In Gainesville, we’ve all heard this time and time again… “It’s not the heat; it’s the humidity!” Humidity is responsible for a lot of our discomfort throughout much of the year here. It affects you out doors, but it also has an impact on indoor comfort. And yet, so few people actually make the effort to control humidity in the home. Usually, it takes more than just a good air conditioning system!
Today, we want to focus on four things we think every homeowner in Florida should know about humidity and home comfort. From how it affects your body to how it raises your bills to what you can do to lower your humidity without breaking the bank every month, we’ve got your guide to ultimate whole-house comfort.
#1: Why Humidity Makes Us Feel Hotter
When it’s humid outside, it means that there is a high percentage of water vapor in the air. At 100% relative humidity, the air is holding all of the moisture it can, and after that point, it’s likely to rain. But relative humidity is already quite high at about 50% or higher.
That presence of moisture doesn’t actually raise the temperature of the air. However, it does make you feel warmer due to the way your body reacts. You cool off naturally by sweating, as long as that sweat evaporates into the air. When the air is already full of moisture, it’s difficult for that evaporation to occur, which means your body has no way of cooling off on its own.
#2: Air Conditioning Is a Solution…With a Catch
Running an air conditioner does lower the humidity levels of a home.
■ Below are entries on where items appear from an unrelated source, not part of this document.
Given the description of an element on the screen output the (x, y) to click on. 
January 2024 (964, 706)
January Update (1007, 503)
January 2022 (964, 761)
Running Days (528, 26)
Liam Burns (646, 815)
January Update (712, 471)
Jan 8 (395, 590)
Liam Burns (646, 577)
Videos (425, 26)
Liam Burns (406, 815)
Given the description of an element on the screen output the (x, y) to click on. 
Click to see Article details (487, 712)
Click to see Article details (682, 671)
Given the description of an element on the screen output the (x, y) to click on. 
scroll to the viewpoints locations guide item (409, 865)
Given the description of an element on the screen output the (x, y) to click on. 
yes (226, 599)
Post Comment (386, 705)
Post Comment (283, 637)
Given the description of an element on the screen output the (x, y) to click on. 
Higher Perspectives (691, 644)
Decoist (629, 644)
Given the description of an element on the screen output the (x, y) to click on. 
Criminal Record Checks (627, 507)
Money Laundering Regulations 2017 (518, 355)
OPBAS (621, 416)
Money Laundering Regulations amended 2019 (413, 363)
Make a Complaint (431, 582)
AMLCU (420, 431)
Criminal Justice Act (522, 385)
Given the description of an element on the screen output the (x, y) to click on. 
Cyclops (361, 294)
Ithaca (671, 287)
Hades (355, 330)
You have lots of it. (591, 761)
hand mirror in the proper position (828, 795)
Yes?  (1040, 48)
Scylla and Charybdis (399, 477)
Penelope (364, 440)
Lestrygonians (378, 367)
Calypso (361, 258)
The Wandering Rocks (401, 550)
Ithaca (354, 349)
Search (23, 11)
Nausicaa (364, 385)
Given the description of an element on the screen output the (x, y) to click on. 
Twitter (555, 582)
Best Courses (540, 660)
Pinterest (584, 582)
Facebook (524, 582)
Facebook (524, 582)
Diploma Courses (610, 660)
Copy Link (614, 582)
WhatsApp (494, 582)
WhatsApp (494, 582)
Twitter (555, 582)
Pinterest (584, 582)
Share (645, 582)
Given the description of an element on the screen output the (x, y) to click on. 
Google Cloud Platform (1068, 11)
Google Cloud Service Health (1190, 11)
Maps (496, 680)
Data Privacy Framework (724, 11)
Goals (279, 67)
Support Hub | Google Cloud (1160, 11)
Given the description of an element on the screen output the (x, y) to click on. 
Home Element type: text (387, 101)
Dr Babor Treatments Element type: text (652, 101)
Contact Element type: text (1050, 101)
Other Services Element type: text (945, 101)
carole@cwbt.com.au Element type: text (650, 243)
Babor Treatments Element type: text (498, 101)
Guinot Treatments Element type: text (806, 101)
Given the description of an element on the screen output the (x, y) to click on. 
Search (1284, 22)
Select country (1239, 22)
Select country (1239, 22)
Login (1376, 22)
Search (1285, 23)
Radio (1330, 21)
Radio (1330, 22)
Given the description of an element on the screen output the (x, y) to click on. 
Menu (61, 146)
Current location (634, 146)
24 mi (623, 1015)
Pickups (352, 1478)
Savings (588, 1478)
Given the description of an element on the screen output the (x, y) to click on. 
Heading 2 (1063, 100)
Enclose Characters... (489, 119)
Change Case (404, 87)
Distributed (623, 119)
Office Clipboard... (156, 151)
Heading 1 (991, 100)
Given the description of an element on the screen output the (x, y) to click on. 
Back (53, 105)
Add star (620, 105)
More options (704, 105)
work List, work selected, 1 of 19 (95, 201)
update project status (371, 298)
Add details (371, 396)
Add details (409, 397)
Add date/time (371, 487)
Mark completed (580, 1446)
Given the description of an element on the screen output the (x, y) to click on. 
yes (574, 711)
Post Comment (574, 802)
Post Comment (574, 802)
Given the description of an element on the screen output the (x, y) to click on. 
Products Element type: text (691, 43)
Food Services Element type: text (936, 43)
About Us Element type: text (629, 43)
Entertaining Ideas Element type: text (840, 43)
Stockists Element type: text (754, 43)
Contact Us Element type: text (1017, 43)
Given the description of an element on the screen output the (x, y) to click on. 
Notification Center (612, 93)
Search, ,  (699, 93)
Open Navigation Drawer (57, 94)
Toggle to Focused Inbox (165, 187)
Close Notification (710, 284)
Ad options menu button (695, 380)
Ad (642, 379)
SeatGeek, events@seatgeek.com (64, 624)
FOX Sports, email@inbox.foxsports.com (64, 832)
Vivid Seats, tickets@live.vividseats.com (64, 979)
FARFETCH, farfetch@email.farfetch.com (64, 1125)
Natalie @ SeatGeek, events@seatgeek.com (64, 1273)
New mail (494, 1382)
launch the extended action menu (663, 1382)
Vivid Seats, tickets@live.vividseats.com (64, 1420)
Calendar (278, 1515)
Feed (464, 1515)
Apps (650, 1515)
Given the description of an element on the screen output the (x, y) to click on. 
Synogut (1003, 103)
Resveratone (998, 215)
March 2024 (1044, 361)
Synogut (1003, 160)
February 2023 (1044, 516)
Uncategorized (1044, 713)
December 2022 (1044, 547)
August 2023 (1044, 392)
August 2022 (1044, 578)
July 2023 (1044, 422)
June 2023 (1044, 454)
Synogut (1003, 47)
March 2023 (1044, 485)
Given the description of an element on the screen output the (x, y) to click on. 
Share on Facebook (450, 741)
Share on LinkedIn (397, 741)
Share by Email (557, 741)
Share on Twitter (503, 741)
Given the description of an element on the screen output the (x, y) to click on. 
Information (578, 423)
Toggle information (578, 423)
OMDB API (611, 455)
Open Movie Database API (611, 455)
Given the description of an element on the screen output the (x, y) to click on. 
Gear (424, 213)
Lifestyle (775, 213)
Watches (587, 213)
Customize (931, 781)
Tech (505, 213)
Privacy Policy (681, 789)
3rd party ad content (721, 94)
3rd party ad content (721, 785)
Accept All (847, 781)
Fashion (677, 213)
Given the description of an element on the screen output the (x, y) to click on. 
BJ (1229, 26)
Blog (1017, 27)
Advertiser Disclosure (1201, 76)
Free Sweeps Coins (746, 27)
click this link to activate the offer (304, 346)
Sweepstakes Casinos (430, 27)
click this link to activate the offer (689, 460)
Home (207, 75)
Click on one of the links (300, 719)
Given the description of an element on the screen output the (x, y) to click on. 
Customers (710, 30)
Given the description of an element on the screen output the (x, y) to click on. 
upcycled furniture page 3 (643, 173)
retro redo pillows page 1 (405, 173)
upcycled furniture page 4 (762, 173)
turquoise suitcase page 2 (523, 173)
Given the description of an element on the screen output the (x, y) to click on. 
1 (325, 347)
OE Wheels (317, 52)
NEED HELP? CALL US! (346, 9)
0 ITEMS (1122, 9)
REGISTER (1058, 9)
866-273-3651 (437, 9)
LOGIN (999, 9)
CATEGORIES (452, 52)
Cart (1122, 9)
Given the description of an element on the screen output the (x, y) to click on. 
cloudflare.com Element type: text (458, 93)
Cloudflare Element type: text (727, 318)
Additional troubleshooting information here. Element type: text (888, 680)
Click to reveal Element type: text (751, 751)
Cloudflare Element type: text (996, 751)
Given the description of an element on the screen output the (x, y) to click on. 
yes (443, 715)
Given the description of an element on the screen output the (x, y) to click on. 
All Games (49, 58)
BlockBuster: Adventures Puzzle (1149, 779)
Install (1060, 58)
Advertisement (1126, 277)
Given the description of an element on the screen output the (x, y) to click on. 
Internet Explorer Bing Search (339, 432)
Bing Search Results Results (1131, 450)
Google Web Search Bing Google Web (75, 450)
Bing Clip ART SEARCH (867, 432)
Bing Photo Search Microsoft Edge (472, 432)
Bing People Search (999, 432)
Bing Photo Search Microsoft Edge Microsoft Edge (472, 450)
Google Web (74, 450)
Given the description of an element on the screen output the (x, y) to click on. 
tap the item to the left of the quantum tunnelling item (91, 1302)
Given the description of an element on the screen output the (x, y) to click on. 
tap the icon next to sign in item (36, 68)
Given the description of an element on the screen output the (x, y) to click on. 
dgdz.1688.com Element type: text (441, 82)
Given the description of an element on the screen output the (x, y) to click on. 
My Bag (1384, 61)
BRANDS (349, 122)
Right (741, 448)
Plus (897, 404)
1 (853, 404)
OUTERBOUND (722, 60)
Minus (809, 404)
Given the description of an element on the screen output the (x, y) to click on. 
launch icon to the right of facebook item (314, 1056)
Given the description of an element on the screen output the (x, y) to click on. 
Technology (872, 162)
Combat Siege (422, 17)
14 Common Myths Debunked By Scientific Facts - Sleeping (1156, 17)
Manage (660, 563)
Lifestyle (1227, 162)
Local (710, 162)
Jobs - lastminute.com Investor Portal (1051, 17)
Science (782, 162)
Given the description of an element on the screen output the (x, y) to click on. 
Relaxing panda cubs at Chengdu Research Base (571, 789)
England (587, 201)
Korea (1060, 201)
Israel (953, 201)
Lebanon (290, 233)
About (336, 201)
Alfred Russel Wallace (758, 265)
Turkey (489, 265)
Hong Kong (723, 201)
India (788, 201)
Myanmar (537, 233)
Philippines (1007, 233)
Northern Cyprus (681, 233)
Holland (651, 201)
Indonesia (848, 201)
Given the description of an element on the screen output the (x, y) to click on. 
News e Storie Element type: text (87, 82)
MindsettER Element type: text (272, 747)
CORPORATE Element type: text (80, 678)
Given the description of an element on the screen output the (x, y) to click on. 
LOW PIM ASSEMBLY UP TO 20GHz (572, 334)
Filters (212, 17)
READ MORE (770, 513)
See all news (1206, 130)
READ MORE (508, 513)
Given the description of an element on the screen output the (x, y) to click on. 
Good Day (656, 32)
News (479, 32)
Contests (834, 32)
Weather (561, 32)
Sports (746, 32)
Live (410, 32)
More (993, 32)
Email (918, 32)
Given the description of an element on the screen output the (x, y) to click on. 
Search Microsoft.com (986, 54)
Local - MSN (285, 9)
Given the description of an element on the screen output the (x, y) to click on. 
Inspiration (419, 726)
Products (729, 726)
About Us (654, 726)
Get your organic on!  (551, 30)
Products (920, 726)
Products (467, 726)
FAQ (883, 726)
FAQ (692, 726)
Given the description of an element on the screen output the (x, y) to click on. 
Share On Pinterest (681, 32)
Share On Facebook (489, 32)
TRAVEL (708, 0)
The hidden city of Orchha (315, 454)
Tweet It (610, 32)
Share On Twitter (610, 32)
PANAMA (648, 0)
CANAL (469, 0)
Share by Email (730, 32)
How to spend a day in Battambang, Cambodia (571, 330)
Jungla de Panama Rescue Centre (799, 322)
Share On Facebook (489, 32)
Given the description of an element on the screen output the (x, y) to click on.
While you run the air conditioner, moisture collects on the evaporator coil inside, naturally, as it lowers the air’s temperature. However, it does cost quite a bit to run the air conditioner to both cool your home and dehumidify.
#3: Home Maintenance Is Tough with High Humidity
Air conditioners typically have to run for longer when a home is particularly humid. That means that you pay more to run it, and you may run into more repairs. One repair of note is when a coil freezes, which is more likely when it’s collecting a lot of moisture, so humid homes require more frequent AC maintenance.
High humidity also affects allergy sufferers. Humid conditions may lead to mold growth in the home, something any homeowner wants to prevent.
#4: Whole-House Dehumidifiers Save Energy
Adding a whole-house dehumidifier to your HVAC system can benefit you in many ways. Yes, it uses energy to run too, but it uses far less energy than an air conditioner. Some people find they can run the dehumidifier on a humid day and cut out the need for air conditioning entirely.
Overall, your investment should pay off. You likely won’t see so much strain on your air conditioner, which can delay repairs and prevent premature AC replacement. The amount you save over the years is worth it, along with the health benefits!